The Ten Archetypal Buddhas of the Mandala – Part 6: Vajrasattva-Akshobya

This article is the sixth of fifteen articles inspired by the central five verses of the ‘Inspiration-Prayer for Deliverance from the Dangerous Pathway of the Bardo’, in which I shall be aiming to show meditators how each one of the ten deities of the Dharmadhātu Mandala can be felt in the fields of the body as profound suprapersonal sources of somatic healing and wisdom. Those who read the whole series of articles – and it is intended that these articles should be read in sequence – will be able to incorporate these reflections into their meditation practice in a systematic way. The first article in the series can be found here; brief summaries of all the articles can be found here; you can read the previous article in the series here; and you can read the five verses here.

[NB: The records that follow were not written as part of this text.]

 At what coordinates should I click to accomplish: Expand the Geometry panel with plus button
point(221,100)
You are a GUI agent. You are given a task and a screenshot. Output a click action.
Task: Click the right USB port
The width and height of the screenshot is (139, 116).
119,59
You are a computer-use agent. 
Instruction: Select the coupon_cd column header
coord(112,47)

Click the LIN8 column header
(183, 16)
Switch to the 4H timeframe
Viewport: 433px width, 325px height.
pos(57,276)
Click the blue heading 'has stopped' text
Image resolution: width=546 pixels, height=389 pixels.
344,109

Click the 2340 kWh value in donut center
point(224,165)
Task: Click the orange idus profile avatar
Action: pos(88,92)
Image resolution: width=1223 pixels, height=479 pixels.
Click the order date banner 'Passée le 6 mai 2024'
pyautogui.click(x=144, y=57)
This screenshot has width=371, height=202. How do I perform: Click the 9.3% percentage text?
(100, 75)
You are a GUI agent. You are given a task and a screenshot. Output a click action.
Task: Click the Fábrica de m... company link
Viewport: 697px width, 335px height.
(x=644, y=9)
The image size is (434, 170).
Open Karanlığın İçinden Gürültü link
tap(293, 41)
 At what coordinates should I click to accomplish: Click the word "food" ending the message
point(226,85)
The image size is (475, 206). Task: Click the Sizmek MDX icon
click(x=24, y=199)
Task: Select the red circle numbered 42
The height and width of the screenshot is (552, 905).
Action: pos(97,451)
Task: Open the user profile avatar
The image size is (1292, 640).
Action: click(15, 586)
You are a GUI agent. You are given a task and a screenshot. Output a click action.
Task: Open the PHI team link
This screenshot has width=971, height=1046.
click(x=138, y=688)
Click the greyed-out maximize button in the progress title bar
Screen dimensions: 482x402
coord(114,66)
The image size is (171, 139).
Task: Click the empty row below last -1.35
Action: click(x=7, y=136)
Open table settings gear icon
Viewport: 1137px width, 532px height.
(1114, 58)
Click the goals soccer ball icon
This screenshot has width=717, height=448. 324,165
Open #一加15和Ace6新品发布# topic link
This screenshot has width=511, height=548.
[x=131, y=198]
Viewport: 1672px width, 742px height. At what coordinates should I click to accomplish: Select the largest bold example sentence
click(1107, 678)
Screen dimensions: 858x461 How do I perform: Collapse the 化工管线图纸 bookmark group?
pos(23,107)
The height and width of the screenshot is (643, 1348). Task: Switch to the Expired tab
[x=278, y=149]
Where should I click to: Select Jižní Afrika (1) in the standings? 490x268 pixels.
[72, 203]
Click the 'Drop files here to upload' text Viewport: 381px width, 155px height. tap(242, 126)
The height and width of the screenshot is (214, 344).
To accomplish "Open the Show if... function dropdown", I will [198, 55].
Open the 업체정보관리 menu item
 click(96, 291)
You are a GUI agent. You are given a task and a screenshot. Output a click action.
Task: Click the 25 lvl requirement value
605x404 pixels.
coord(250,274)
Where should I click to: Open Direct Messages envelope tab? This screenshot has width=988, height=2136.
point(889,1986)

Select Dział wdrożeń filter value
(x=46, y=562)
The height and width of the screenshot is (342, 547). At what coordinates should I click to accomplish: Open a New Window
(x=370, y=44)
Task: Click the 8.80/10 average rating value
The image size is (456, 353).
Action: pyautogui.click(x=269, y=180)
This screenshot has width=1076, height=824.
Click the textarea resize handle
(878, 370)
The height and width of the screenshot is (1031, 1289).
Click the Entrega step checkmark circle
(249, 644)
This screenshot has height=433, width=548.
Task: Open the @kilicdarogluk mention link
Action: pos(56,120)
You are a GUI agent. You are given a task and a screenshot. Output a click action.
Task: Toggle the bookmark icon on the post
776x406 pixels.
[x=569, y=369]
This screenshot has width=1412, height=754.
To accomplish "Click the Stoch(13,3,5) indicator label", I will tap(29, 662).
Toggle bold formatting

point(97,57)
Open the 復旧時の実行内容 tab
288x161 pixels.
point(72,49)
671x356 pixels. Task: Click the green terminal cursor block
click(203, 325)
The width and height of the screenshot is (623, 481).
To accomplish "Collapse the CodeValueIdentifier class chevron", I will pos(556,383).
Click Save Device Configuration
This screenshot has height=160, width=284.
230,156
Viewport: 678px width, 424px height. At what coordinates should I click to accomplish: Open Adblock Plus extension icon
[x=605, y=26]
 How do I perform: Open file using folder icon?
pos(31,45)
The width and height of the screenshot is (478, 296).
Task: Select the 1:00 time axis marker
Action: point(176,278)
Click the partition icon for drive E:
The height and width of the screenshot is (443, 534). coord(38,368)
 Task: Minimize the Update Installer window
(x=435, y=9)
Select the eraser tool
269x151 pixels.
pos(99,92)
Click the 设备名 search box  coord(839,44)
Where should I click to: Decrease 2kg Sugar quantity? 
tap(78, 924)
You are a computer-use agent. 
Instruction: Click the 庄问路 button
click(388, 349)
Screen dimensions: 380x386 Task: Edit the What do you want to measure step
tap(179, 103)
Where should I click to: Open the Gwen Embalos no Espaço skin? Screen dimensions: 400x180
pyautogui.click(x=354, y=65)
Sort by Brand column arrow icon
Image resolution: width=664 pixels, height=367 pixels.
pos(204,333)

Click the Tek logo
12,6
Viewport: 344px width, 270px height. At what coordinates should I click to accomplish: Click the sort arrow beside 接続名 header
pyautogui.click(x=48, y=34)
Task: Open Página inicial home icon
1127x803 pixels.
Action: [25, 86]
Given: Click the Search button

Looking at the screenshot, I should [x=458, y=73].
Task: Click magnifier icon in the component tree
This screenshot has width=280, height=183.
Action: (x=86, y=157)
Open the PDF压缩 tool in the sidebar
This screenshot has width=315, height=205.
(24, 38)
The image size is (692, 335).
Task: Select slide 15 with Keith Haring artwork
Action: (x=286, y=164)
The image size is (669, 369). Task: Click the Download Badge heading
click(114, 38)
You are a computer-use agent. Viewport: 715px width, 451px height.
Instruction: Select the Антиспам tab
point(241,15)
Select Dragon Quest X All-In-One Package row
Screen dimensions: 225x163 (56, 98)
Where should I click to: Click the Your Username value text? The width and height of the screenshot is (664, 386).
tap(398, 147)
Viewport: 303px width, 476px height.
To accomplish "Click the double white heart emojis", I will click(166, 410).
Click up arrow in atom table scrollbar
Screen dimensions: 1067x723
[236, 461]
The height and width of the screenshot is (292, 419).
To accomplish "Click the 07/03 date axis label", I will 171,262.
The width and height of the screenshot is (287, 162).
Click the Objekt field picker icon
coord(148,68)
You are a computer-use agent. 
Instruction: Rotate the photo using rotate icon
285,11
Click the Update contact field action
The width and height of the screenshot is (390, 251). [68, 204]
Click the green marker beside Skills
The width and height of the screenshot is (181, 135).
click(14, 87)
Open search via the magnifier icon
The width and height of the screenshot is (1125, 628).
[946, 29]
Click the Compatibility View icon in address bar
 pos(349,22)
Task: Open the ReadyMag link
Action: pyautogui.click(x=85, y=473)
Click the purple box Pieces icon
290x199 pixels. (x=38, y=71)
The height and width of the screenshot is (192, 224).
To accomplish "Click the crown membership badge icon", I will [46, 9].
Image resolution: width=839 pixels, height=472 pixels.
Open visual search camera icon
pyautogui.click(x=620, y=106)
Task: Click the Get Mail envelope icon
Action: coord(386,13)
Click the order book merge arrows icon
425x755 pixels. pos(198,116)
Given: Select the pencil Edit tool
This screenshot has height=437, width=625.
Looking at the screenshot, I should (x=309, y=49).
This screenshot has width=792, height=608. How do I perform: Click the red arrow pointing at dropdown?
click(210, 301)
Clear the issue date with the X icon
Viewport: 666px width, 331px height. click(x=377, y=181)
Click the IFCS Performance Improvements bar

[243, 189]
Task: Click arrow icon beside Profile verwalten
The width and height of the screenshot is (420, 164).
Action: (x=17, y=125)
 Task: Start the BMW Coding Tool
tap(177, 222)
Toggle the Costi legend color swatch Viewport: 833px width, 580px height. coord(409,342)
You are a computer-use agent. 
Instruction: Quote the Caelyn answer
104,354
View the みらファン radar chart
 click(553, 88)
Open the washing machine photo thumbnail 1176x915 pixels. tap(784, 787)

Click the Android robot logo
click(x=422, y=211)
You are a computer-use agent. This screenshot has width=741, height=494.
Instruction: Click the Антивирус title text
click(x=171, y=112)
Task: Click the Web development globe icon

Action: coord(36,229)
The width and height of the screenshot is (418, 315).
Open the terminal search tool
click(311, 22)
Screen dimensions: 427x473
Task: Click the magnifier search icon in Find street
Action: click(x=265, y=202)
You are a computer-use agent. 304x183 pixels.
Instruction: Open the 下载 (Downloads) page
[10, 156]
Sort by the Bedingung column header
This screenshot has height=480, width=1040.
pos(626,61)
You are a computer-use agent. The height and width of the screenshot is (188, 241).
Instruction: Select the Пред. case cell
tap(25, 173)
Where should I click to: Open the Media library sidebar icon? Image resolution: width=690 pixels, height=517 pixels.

The Mandala of ‘Receptive’ Deities Continued

This series of articles is essentially a systematic description of the ten deities of the Dharmadhātu mandala, and in this article I shall be going one step deeper into what I have chosen to call the mandala of the five ‘receptive’ deities. This division of the ten deities into two groups – five ‘yin’, or ‘receptive’, deities, and five ‘yang’, or ‘expansive’ ones – is not a traditional formulation as far as I know, though it has several parallels in the traditional teachings. I feel very motivated to share it however, because I have found it to be such a powerful framework in my own meditation practice. It is my hope that readers will wish to experiment with meditating systematically on the somatic resonance of each of these deities as I have done. While you may wish to simply meditate on the deities as a ‘meditation cycle’, as I initially did, I hope to be able to demonstrate that these deities are best approached in pairs – since the pairs of Dharmic principles that are behind the west-east and south-north pairs of deities, represent profound spiritual oppositions that must be reconciled and integrated if we are to fully embody the energies of the Five Wisdoms.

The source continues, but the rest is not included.